“那褻衣一直與一件寬大的外衣套在一起,搬動衣柜的時候弄撒了衣服才發現了它。”
“還有何特別之處”
“衣裳非常清涼,當是貼身之物。即便親生母子,后宮之中也嚴禁出現過于親密的舉動,更何況十七弟已經不小了。”
“你的意思是說”
“只怕道尊你一開始的猜測是對的,這件事情和榮妃有著莫大的關聯。”
“千萬不要說出去了,將秘密說出去對咱們一點好處都沒有,就這樣沉著,看看事情未來的發展再說。”
“本王明白了。
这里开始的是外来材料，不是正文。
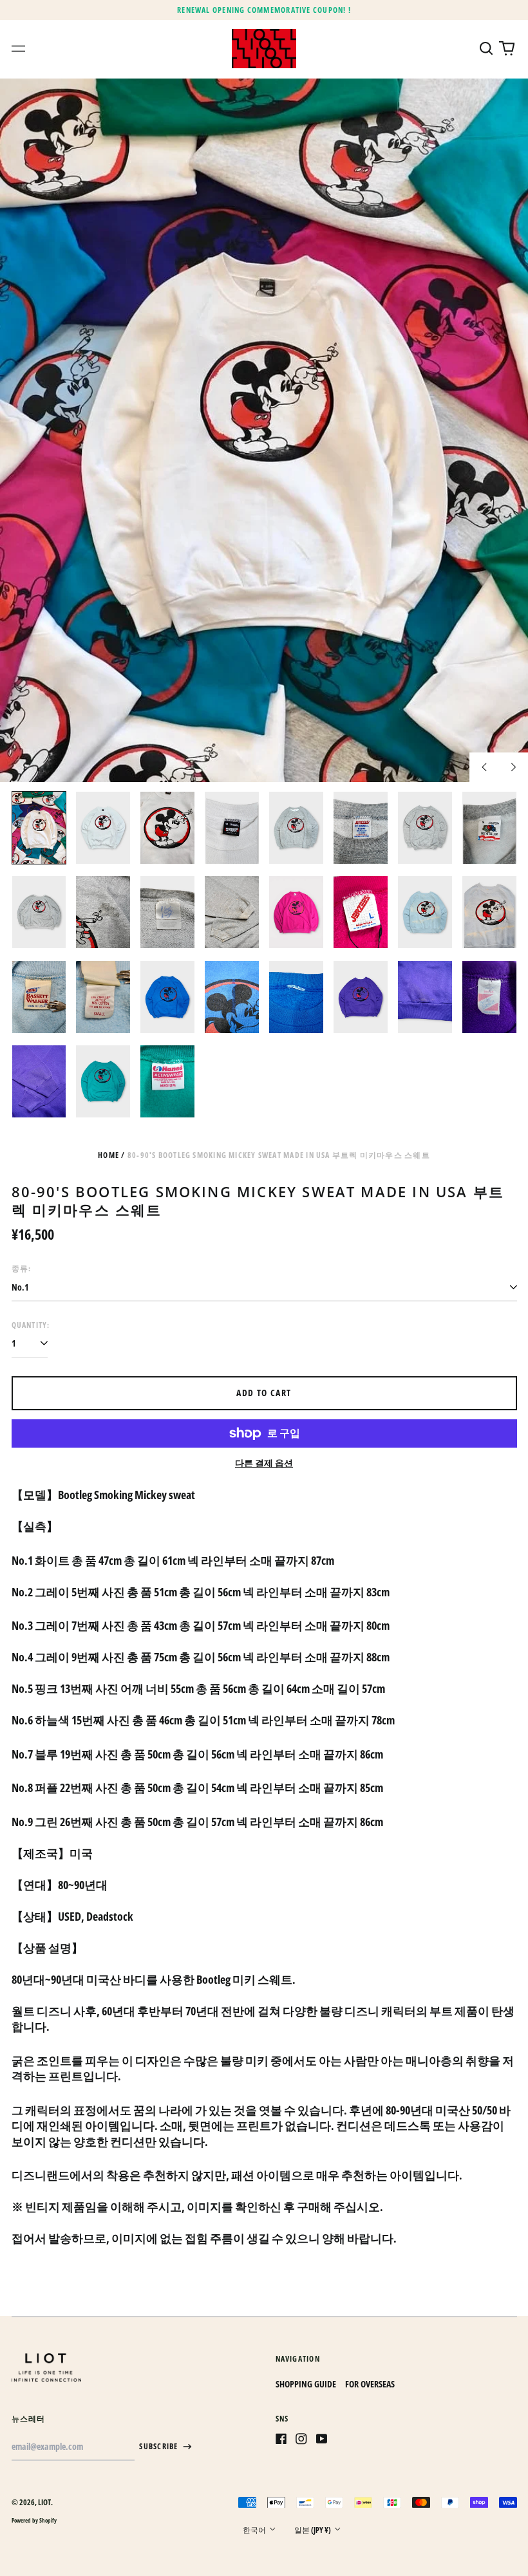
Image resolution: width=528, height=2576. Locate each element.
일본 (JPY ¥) (313, 2530)
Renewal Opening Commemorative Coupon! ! (264, 10)
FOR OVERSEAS (370, 2384)
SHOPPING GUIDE (306, 2384)
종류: (22, 1268)
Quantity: (31, 1325)
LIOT (44, 2502)
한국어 (255, 2530)
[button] (486, 49)
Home (108, 1155)
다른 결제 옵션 (264, 1463)
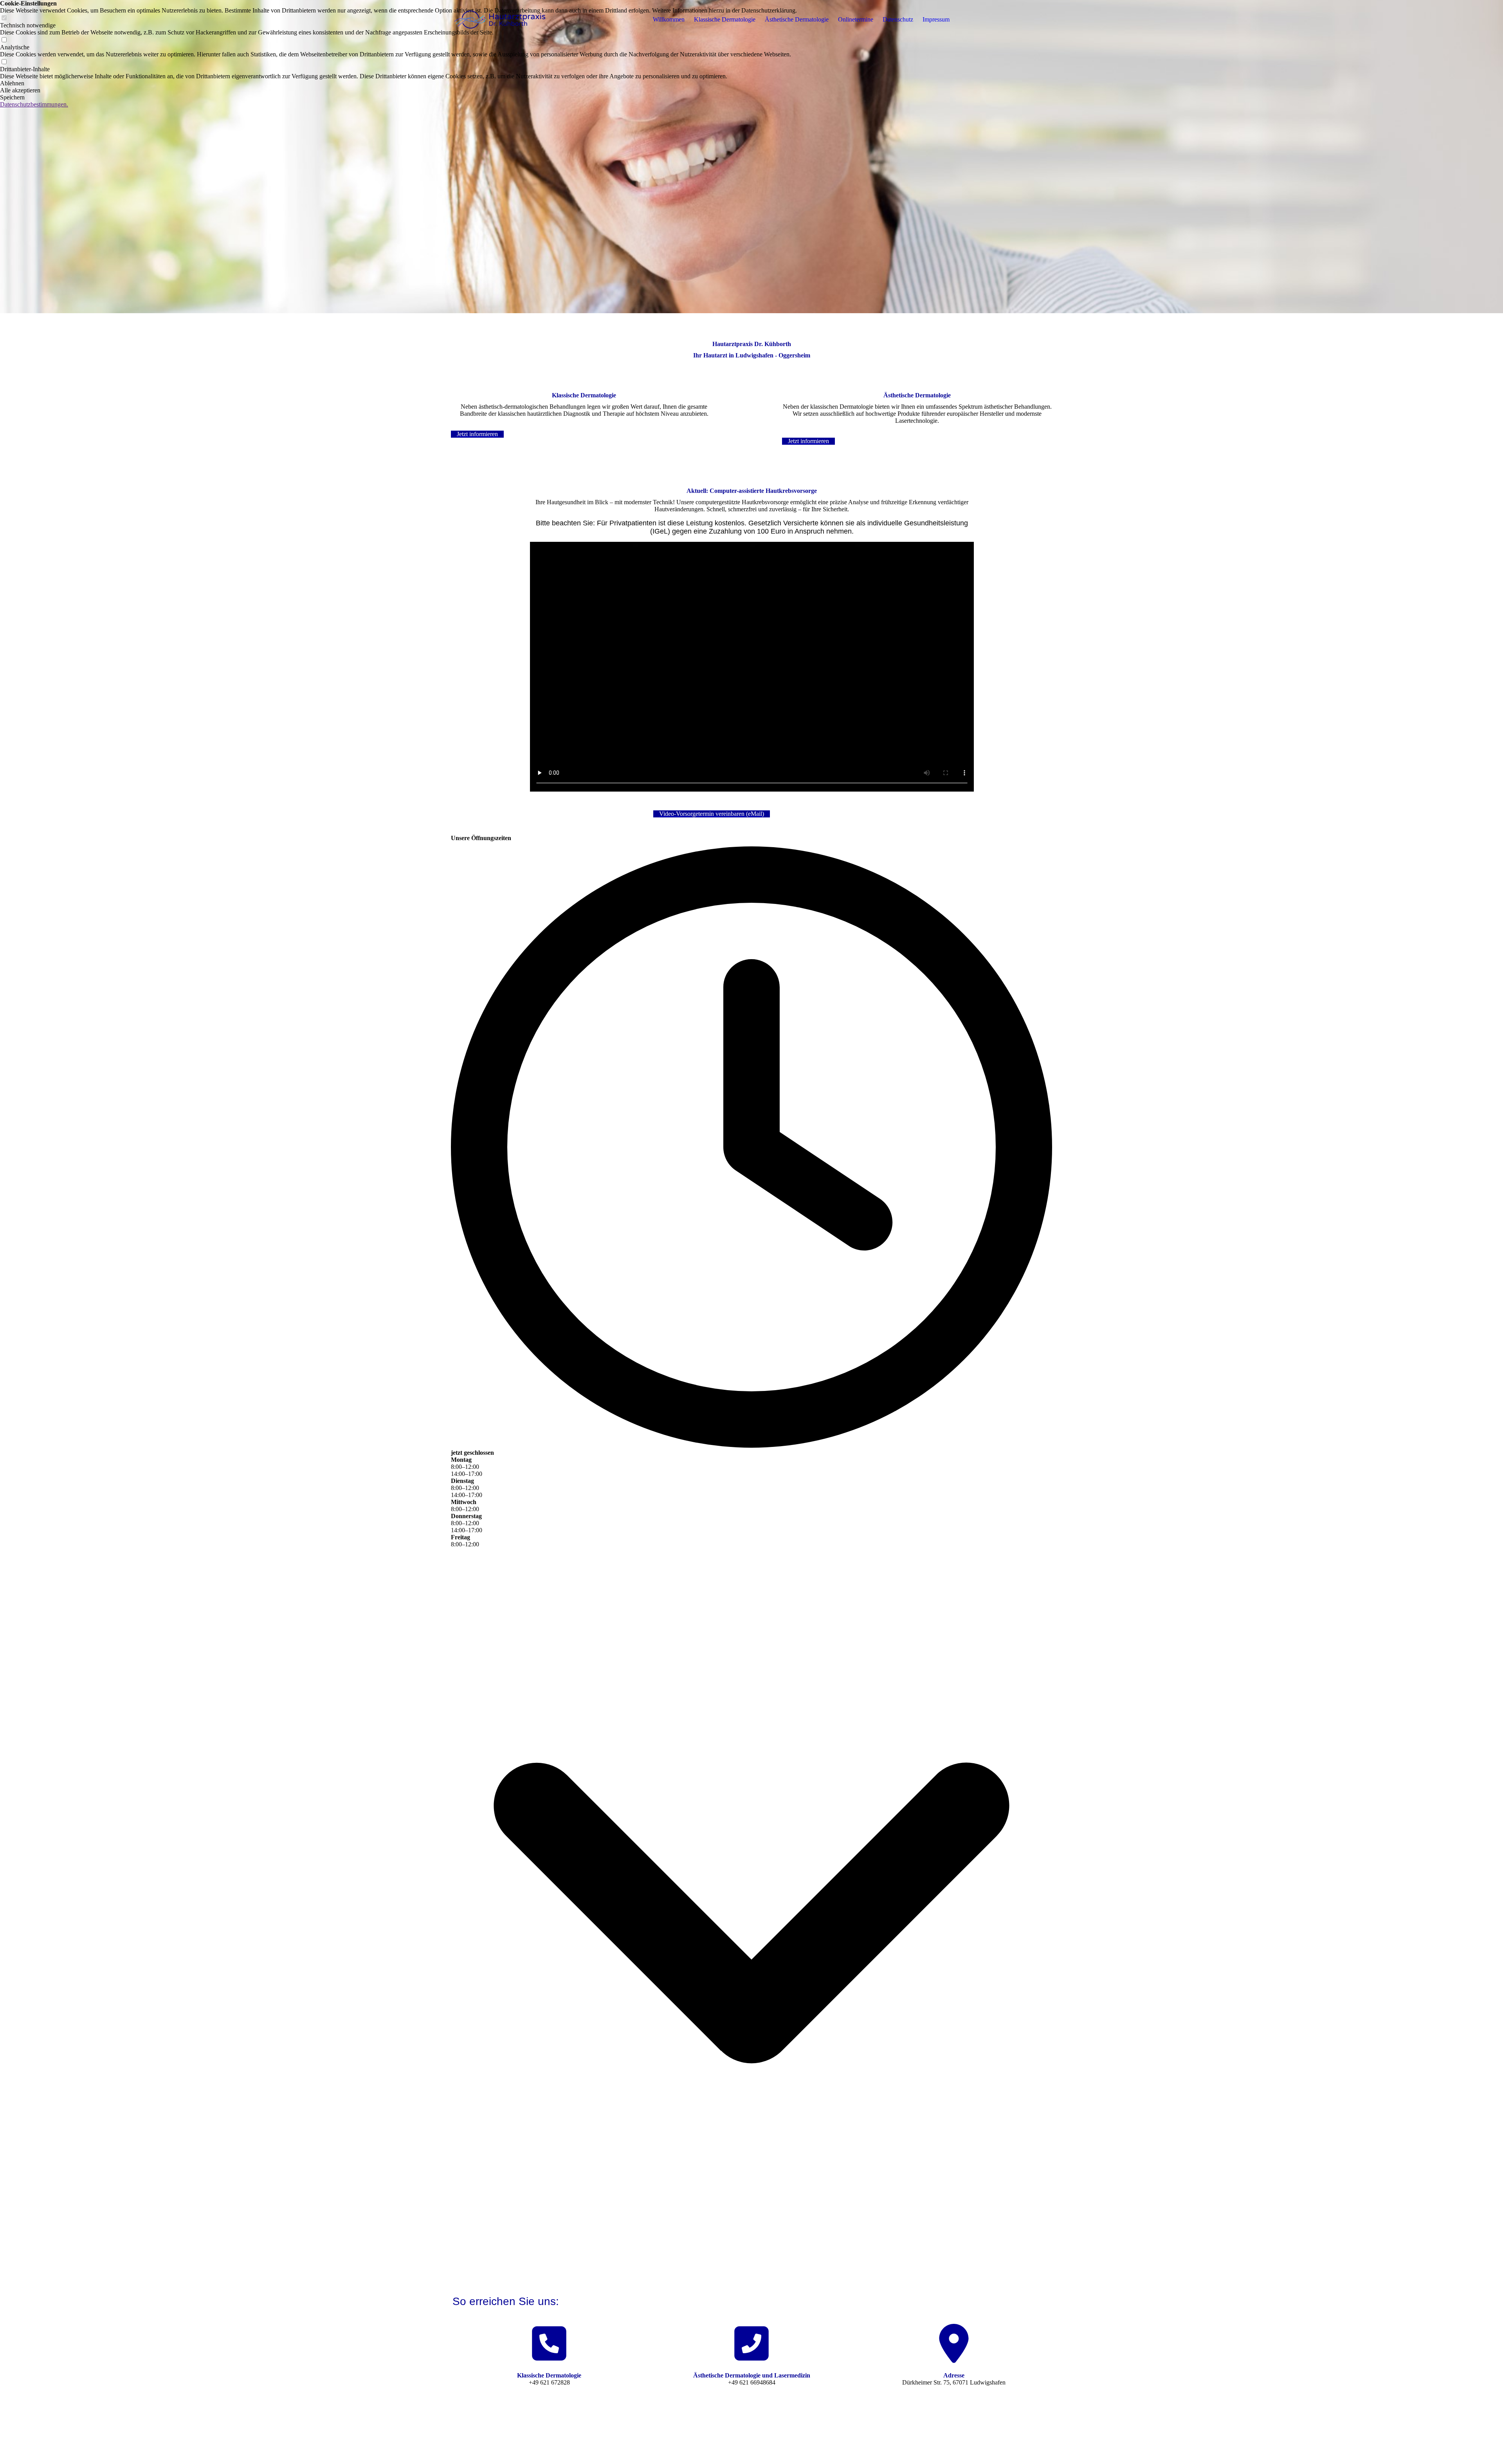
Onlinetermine (855, 19)
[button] (398, 83)
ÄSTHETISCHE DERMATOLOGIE (782, 2449)
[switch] (4, 40)
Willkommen (669, 19)
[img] (500, 19)
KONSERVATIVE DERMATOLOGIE (633, 2449)
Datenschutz (898, 19)
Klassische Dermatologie (724, 19)
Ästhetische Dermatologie (797, 19)
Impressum (936, 19)
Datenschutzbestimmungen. (34, 104)
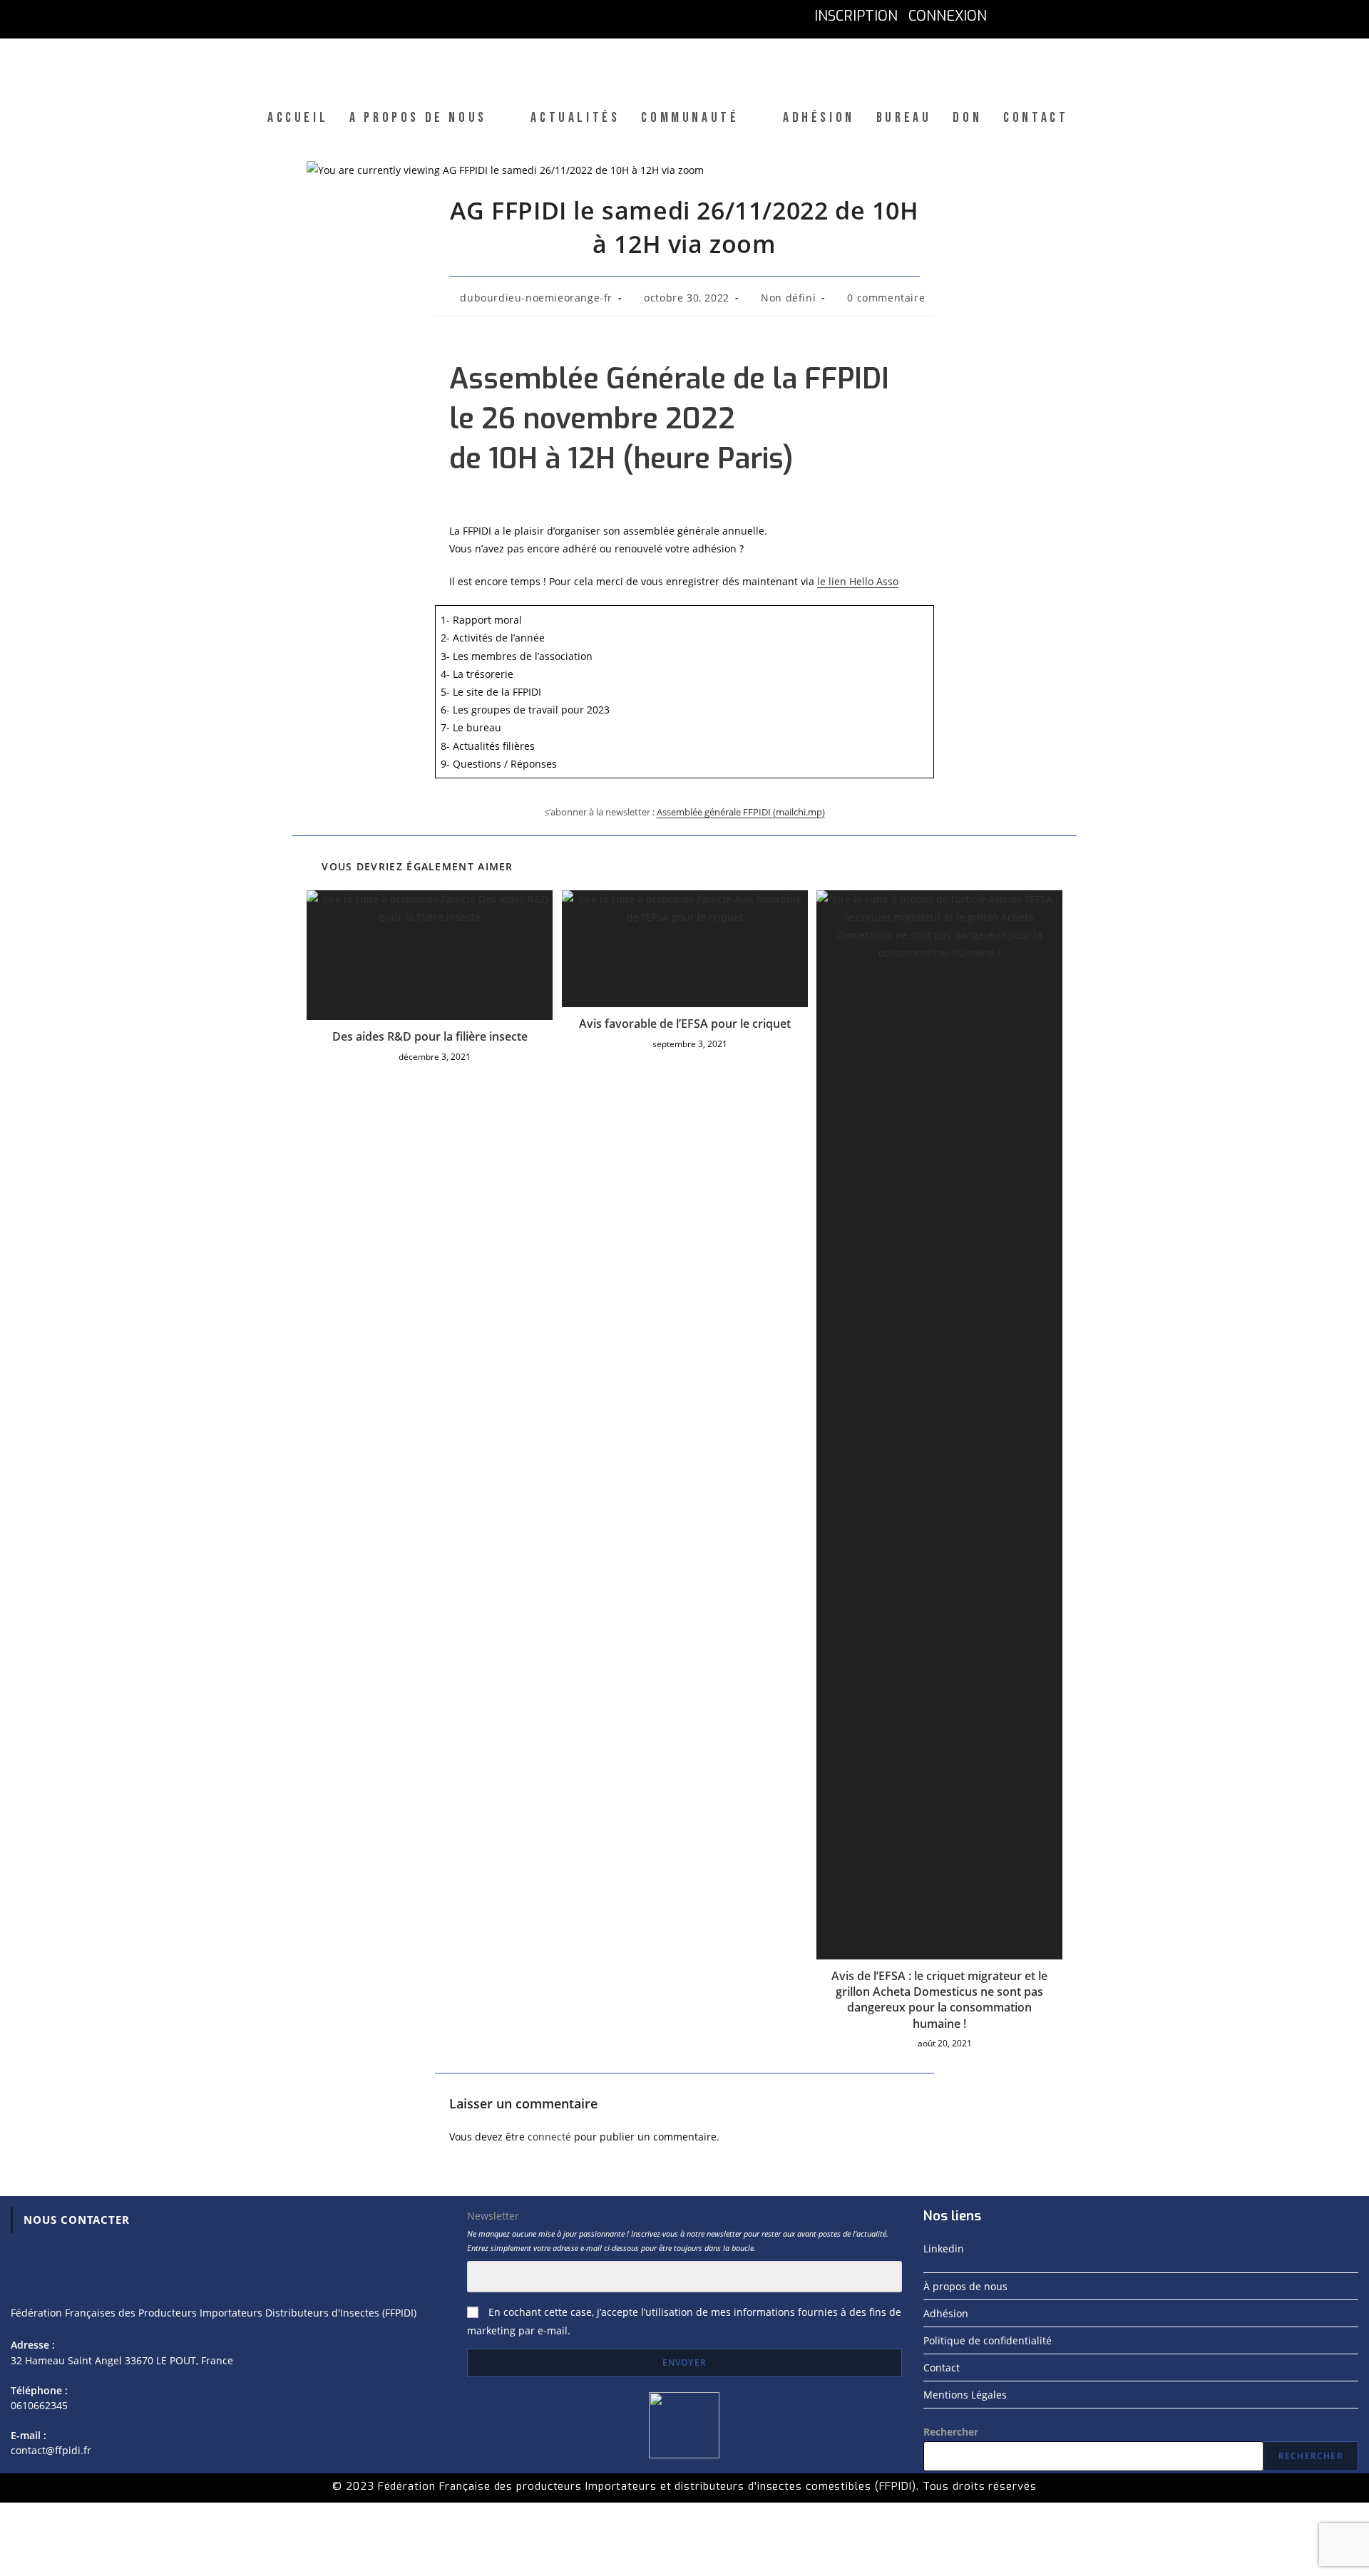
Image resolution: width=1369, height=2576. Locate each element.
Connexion (947, 16)
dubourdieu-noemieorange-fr (536, 297)
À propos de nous (965, 2286)
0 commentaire (886, 297)
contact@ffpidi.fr (51, 2450)
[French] (1008, 16)
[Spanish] (1102, 16)
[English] (1039, 16)
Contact (941, 2367)
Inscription (856, 16)
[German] (1070, 16)
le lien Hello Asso (857, 581)
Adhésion (945, 2313)
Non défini (788, 297)
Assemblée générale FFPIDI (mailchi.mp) (741, 811)
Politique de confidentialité (987, 2340)
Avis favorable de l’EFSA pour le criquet (685, 1023)
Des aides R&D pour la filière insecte (430, 1036)
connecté (549, 2136)
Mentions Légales (965, 2394)
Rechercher (950, 2431)
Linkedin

”
“殿下你要記住,在帝都這個名利場里,沒有永遠的敵人,也沒有永遠的朋友。您和真皇子畢竟同屬于貴妃這一枝,在某些情況下一榮俱榮,一損俱損。”
“道尊這番話似乎和往日有所不同”
“時過境遷,我看到了一些非常不好的苗頭”
“比如呢”
“我感覺大皇子的勢力似乎過于龐大了。”
“本王明白了。”
“就這樣,回去休息吧。”
送走了皇子烈,穿著清涼的納蘭若雪從黑暗中走了出來,從身后摟住沈飛的脖子,用面頰在他皮膚上親昵。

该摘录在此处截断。